あの時の言葉――驚きすぎて心臓が止まるかと思った――には、二つの意味があったわけだ。
「こんな俺だけど、よろしくお願いします。俺がいいって、一真さんに思わせられるよう頑張るから」
「そうだな。俺も希壱になんかイメージと違ったから終了で、って言われないように気をつけないとな」
「あの、そのことなんだけど」
「ん?」
もう少ししっかりしなければと一真が思っている傍で、希壱がどこか言いにくそうに、それでもおずおずと挙手をする。
「どうぞ」
授業で指名するときのように、一真が手のひらを上にして促したら、希壱は口元に手を当てつつ、またそわそわし始めた。
「あのね。正直言うと、一真さんって想像しているのと違ったなって思ってたんだよね。でもなんて言うか、悪い意味じゃなくて。想像してたのより可愛くて。いや、もちろん格好いいんだけど。可愛くて」
まるで大事なことなので二回言いました、と言わんばかりに言葉を重ねられ、一真は目を丸くする。
「大人の男性に失礼かなって、ずっと思ってたんだけど」
「……けどお前、わりと〝それ〟言葉に出てたじゃねぇか」
「そうなんだけど! ほんとはもっと思っていて、これまで出たのは思わずって感じで。だから今後はもっとたくさん出るかもしれない! ごめんなさい!」
「ははっ、ほんとに希壱は素直だな。わざわざ宣言してくれるなんて」
可愛いって、これからいっぱい言っちゃうかもだからごめん――だなんて謝ることか、と一真は腹を抱えて笑った。
「笑いすぎて胃が痛てぇとか、マジ笑える」
「か、一真さん! 大丈夫?」
「大丈夫だ。痛み止めは効いてる。笑いすぎただけだ」
痛いと言うより違和感がある、が正しい感覚だ。おそらく痛み止めが効いていなかったら、かなり痛かっただろう。

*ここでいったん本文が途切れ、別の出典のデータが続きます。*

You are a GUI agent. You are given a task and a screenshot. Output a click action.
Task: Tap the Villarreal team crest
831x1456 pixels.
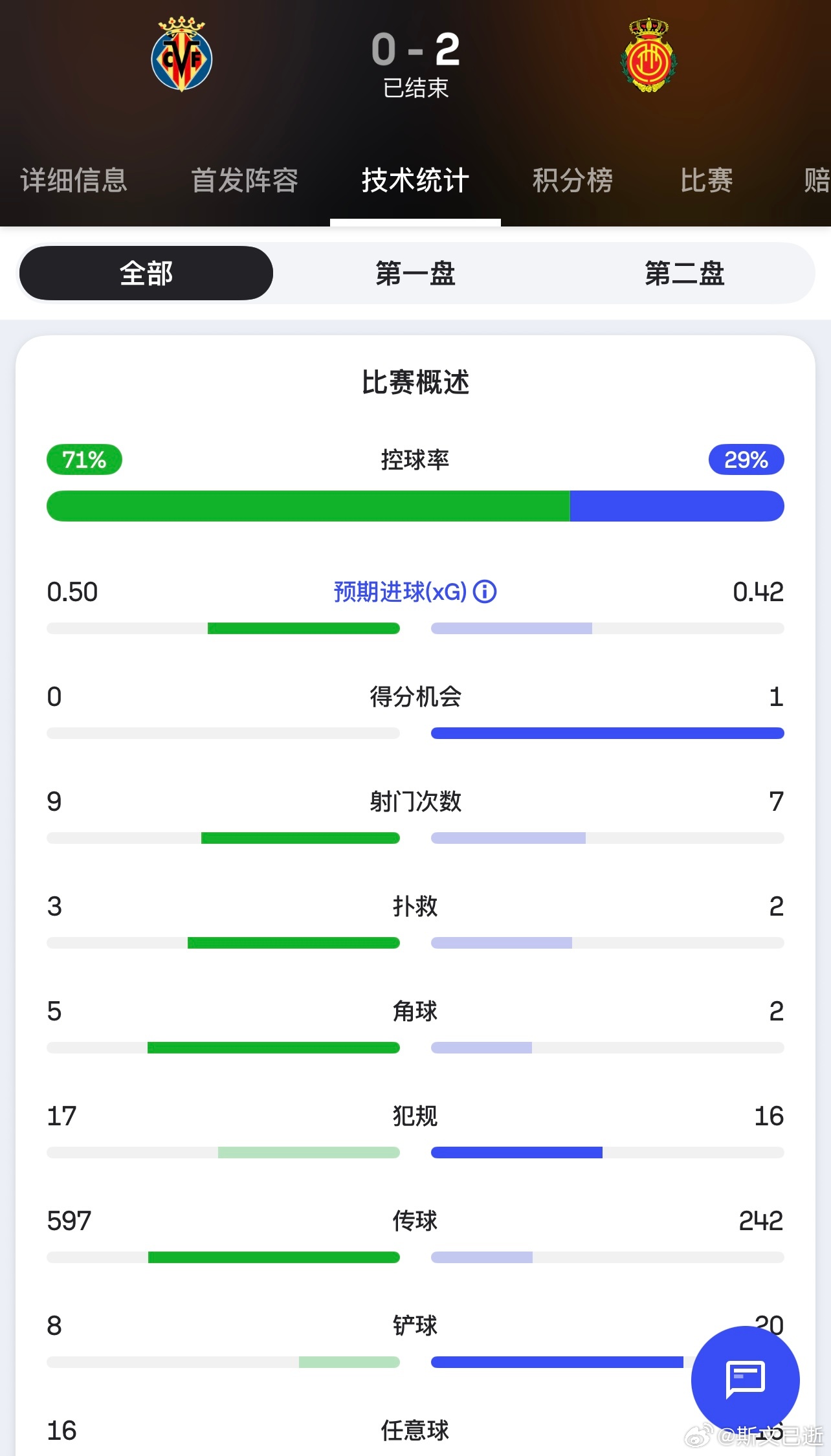[182, 54]
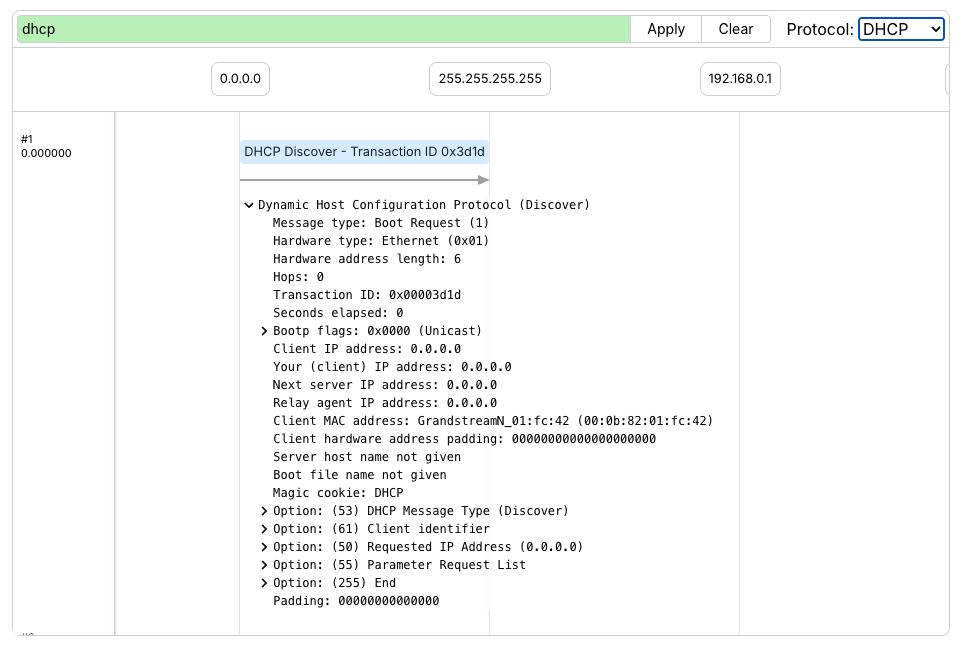964x645 pixels.
Task: Click the DHCP Discover Transaction ID label
Action: click(x=364, y=151)
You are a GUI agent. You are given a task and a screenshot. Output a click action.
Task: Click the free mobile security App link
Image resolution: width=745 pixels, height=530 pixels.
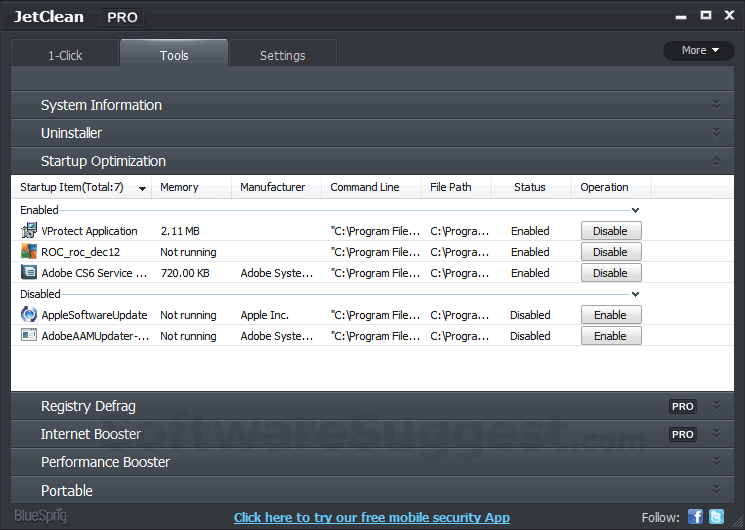(371, 517)
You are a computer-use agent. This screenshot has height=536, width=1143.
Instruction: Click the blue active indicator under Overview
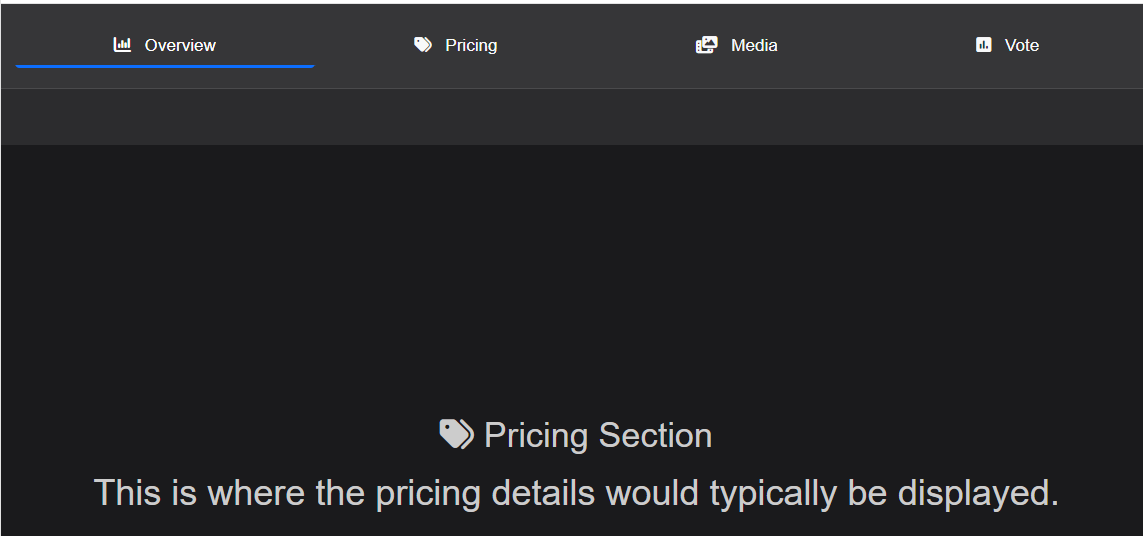click(x=165, y=67)

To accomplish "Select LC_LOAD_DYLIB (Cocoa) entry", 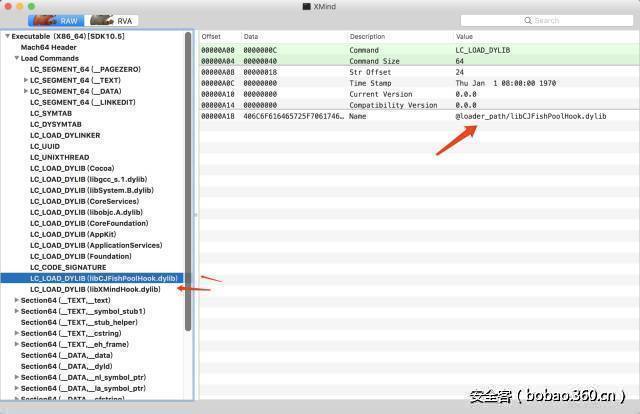I will tap(71, 168).
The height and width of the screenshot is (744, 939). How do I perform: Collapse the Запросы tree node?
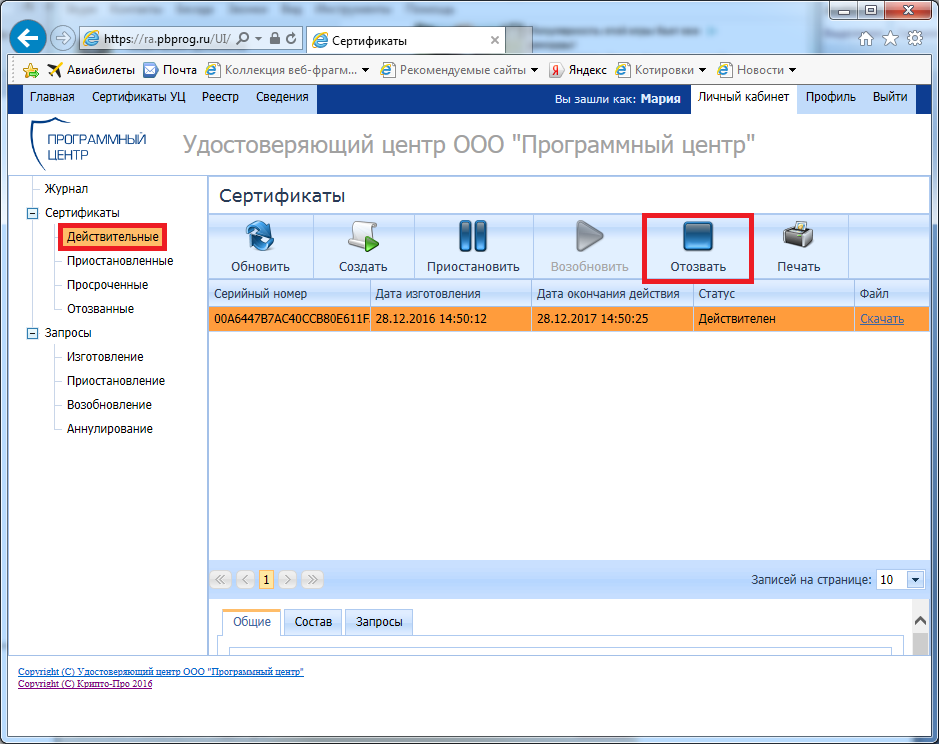[x=32, y=333]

「看護師さんに無理はさせないでくださいって言われてたのに!」
「ん、じゃあ、キスしてくれたら治まる」
「へ?」
わたわたとしている、非常に可愛い希壱を見ていたら、一真に悪戯心が芽生える。さらっと告げられた言葉に、希壱は口をぽかんと開いた。
「しないのか?」
「ふぇ? いや、え? する! したい」
一瞬、思考がどこかへ行っていた希壱だが、一真が首を傾げて上目遣いをすると、すぐさま我に返って前のめりになる。
「そっとな」
「うん」
椅子から立ち上がった希壱が、ベッドに手をついて、ゆっくりと身を屈めてきた。凜々しい顔が目前まで迫れば、一真のまぶたは自然と閉じられる。
やんわりと優しく触れる唇。一真の体を心配しているのか、どこか怖々とした雰囲気が感じられ、一真は口元をほころばせた。